At the left of the photo, you can see the edge of desk 1…

craft room
As you can see, it had good natural light from the window, so I used this desk mostly for polymer clay and papercrafting. I kept a row of cubbies and baskets along the back of the desk to store small supplies: paintbrushes, crochet hooks, glues and varnishes, etc.

Under the window, I had a low table with my toaster oven (for polymer clay, shrinkydinks, etc) and I kept storage boxes underneath the table. No photos of this, and of course I couldn’t bring the toaster oven to South Africa (it’s electric, so the voltage would be wrong).

craft room
I decorated the window with origami – this strand of lucky stars along the top, and 6 dangling vertical strands of silver thread, each strung with a few sparkly beads and origami lotus flowers, cranes, and diamond shapes, spaced across the window. (I did try to photograph the vertical strands but, with them being so small and backlit, I never managed a decent photo.)

craft room
My computer desk, with a magnetic dry-erase board mounted on the wall next to it, and my wall-climbing amigurumi gecko!

craft room
Above the desk, some shelves I made to keep various trinkets – mostly handmade ornaments and a few travel souvenirs.

craft room
I prettied up my stark black leather office chair with a custom-designed crocheted granny throw.
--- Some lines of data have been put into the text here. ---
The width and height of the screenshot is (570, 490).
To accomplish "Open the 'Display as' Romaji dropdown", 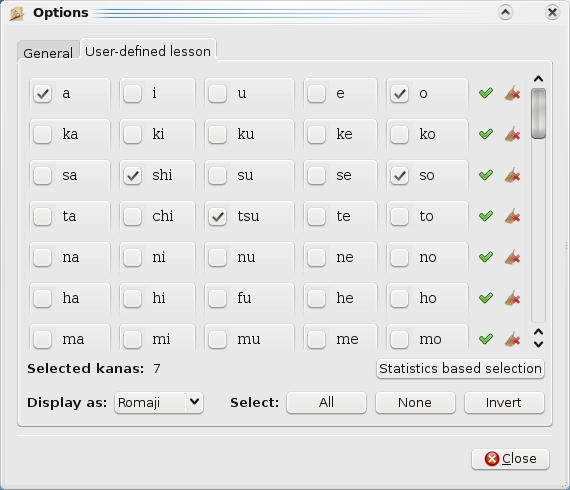I will 158,402.
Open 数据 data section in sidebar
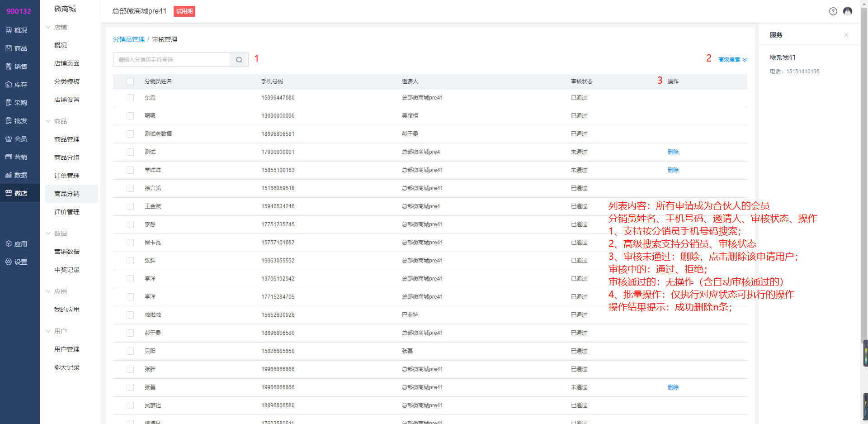Viewport: 868px width, 424px height. pos(16,175)
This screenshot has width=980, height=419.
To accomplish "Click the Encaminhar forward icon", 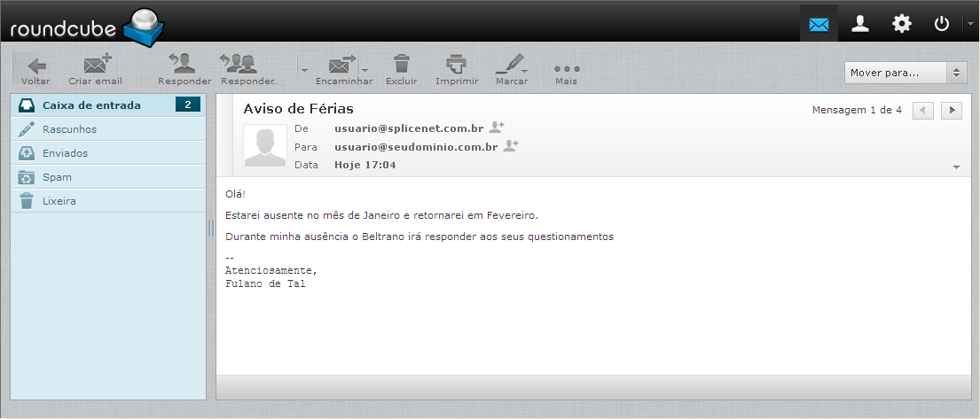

Now moving along to the other side wall…

craft room
Light tent for my pattern photography. I eventually replaced the tiny table you see here with a wider coffee table and then stored all my computer accessories, gadgets etc in decorative patterned cardboard boxes (from IKEA – sorry, I apparently never photographed them) underneath – you’d never guess their geeky contents from the outside!

craft room
Desk 2. I kept my sewing machine here, and borrowed the desk space when needed for the print-quality tutorial photography for my book (shown in-progress here – the letters refer to my blog post about this setup), and for filming tutorial videos.

craft room
I re-covered this boring grey office chair with pretty fabric. I shared the chair between desks 1 and 2, as I could only sit at one at a time anyway!

craft room
And finally, the built-in closet, aka craft supply heaven. The wire shelving on the right contained my fabric stash, and the plastic towers of drawers were filled with yarn, FIMO, and supplies for all my other crafts. For each plastic tower, I cannibalised 2 units and snapped them together so I could create these taller towers that fit my space better. The contents are organised and the drawers are all labelled so there’s a drawer for stamps and punches, one for papercrafts, one for embroidery supplies, one for art supplies, etc etc, and then yarn split by weight, type and brand.
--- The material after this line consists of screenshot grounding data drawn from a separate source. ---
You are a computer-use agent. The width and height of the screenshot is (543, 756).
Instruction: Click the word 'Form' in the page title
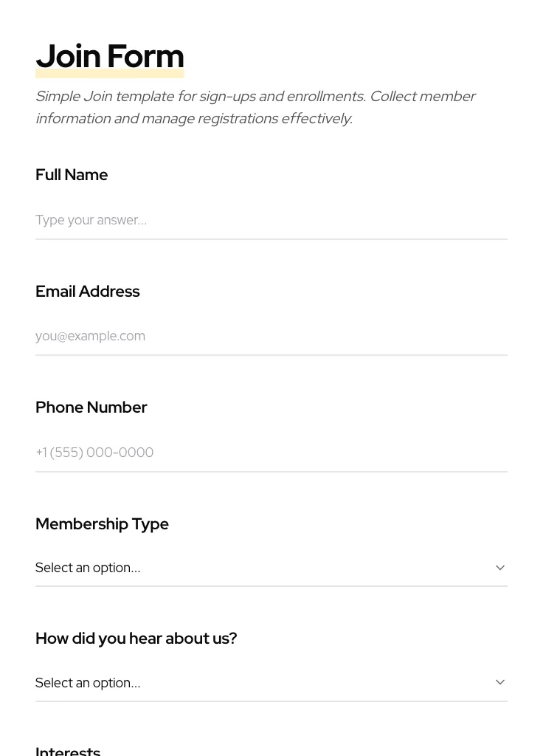point(145,56)
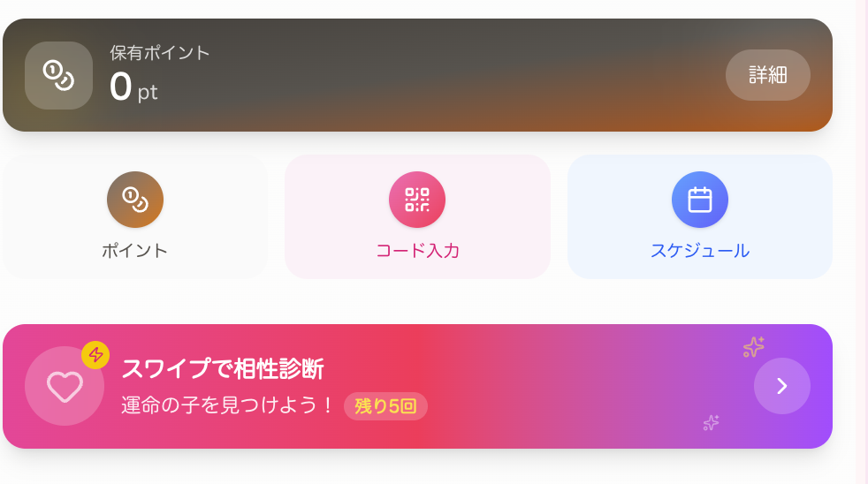
Task: Click the スワイプで相性診断 banner title
Action: [x=222, y=368]
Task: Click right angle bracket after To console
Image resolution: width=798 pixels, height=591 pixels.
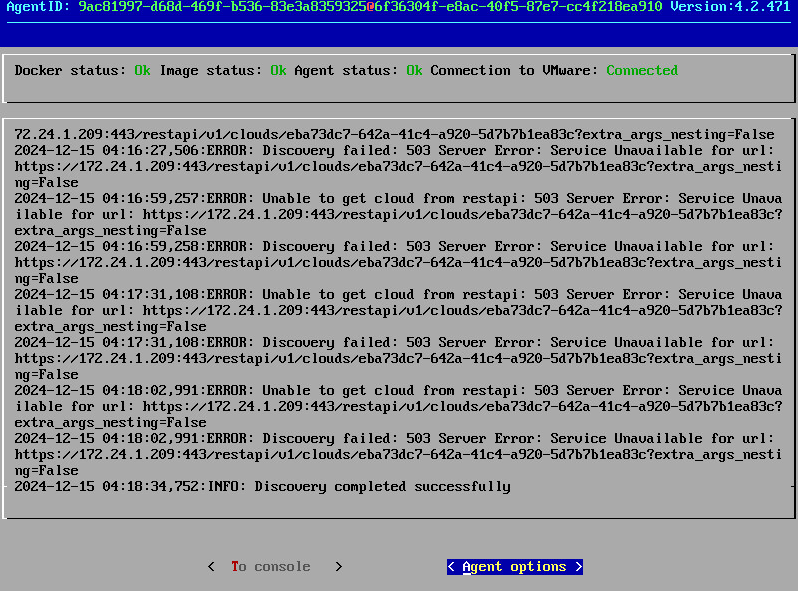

Not the prettiest solution, but I could always close the closet doors to hide the mis-matched units if required. The only problem is that my yarn stash inevitably outgrew the closet, so I’ll need to rethink things a bit this time around.

On top of the units, I had a stock of clear plastic boxes with lids, in two sizes. Each in-progress project gets its own box, so I can easily see what I have on the go, and keep all the pieces of one project together. This idea works really well for keeping organised and keeping the clutter down on my desks.

So that’s what I left behind… My new room will be very different and quite a challenge – it’s currently an empty square apart from a very cool fireplace in one corner:

new craft room

The lighting is terrible (small window, bare bulb hanging from the ceiling near the door) and there’s only one power socket on one wall, but that’s what happens when you buy an old 1920s bungalow instead of a modern cookie-cutter characterless house. Our new place has a lot of personality!

What do you think of my craft storage solutions? Any suggestions for me to improve things this time around? If you have photos of your craft space, or links to photos of other people’s beautiful craft rooms that might inspire me when trying to set up my new room, please share them in the comments!